---------- RECORDS FOR THIS TASK ----------
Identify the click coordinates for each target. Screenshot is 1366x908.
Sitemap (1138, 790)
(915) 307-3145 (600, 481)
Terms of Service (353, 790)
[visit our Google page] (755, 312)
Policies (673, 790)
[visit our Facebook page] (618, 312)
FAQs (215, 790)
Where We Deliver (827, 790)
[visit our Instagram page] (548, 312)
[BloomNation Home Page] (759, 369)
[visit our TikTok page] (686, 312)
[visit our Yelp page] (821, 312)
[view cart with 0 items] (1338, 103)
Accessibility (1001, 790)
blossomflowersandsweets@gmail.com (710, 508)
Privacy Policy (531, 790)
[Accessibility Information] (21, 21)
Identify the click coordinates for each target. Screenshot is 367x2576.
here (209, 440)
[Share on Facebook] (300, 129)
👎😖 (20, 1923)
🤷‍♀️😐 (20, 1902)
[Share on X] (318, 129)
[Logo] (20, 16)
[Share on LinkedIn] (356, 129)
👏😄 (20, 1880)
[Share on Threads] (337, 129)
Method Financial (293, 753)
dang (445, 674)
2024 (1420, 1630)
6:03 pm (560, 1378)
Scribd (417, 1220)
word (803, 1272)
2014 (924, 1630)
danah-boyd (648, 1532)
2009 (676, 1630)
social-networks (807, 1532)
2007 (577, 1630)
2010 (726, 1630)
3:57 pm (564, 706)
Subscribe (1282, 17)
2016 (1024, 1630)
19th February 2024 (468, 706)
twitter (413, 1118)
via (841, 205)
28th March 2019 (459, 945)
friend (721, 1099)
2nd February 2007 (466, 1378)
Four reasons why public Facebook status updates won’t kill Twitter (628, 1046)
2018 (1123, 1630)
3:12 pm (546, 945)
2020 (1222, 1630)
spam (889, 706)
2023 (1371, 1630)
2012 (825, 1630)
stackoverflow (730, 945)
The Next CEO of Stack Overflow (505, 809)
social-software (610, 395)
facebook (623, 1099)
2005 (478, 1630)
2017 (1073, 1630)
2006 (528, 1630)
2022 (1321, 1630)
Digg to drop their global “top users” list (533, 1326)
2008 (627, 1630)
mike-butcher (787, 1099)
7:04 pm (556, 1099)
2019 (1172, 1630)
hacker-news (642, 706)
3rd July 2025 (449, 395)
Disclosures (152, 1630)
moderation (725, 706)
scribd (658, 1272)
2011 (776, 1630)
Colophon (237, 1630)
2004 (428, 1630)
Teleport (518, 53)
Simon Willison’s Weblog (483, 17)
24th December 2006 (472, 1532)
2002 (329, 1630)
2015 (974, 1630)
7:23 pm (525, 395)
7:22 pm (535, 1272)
----------
WHAT YOU WILL DO:
Repeat the listing above word for word, with no line missing.

TASK SOLUTION:
Identify the click coordinates for each target. Screenshot is 1366x908.
Sitemap (1138, 790)
(915) 307-3145 (600, 481)
Terms of Service (353, 790)
[visit our Google page] (755, 312)
Policies (673, 790)
[visit our Facebook page] (618, 312)
FAQs (215, 790)
Where We Deliver (827, 790)
[visit our Instagram page] (548, 312)
[BloomNation Home Page] (759, 369)
[visit our TikTok page] (686, 312)
[visit our Yelp page] (821, 312)
[view cart with 0 items] (1338, 103)
Accessibility (1001, 790)
blossomflowersandsweets@gmail.com (710, 508)
Privacy Policy (531, 790)
[Accessibility Information] (21, 21)
Identify the click coordinates for each target. Screenshot is 367x2576.
here (209, 440)
[Share on Facebook] (300, 129)
👎😖 (20, 1923)
🤷‍♀️😐 (20, 1902)
[Share on X] (318, 129)
[Logo] (20, 16)
[Share on LinkedIn] (356, 129)
👏😄 (20, 1880)
[Share on Threads] (337, 129)
Method Financial (293, 753)
dang (445, 674)
2024 (1420, 1630)
6:03 pm (560, 1378)
Scribd (417, 1220)
word (803, 1272)
2014 (924, 1630)
danah-boyd (648, 1532)
2009 (676, 1630)
social-networks (807, 1532)
2007 (577, 1630)
2010 (726, 1630)
3:57 pm (564, 706)
Subscribe (1282, 17)
2016 (1024, 1630)
19th February 2024 (468, 706)
twitter (413, 1118)
via (841, 205)
28th March 2019 (459, 945)
friend (721, 1099)
2nd February 2007 (466, 1378)
Four reasons why public Facebook status updates won’t kill Twitter (628, 1046)
2018 (1123, 1630)
3:12 pm (546, 945)
2020 (1222, 1630)
spam (889, 706)
2023 (1371, 1630)
2012 (825, 1630)
stackoverflow (730, 945)
The Next CEO of Stack Overflow (505, 809)
social-software (610, 395)
facebook (623, 1099)
2005 (478, 1630)
2017 (1073, 1630)
2006 (528, 1630)
2022 (1321, 1630)
Digg to drop their global “top users” list (533, 1326)
2008 (627, 1630)
mike-butcher (787, 1099)
7:04 pm (556, 1099)
2019 (1172, 1630)
hacker-news (642, 706)
3rd July 2025 (449, 395)
Disclosures (152, 1630)
moderation (725, 706)
scribd (658, 1272)
2011 (776, 1630)
Colophon (237, 1630)
2004 (428, 1630)
Teleport (518, 53)
Simon Willison’s Weblog (483, 17)
24th December 2006 (472, 1532)
2002 (329, 1630)
2015 (974, 1630)
7:23 pm (525, 395)
7:22 pm (535, 1272)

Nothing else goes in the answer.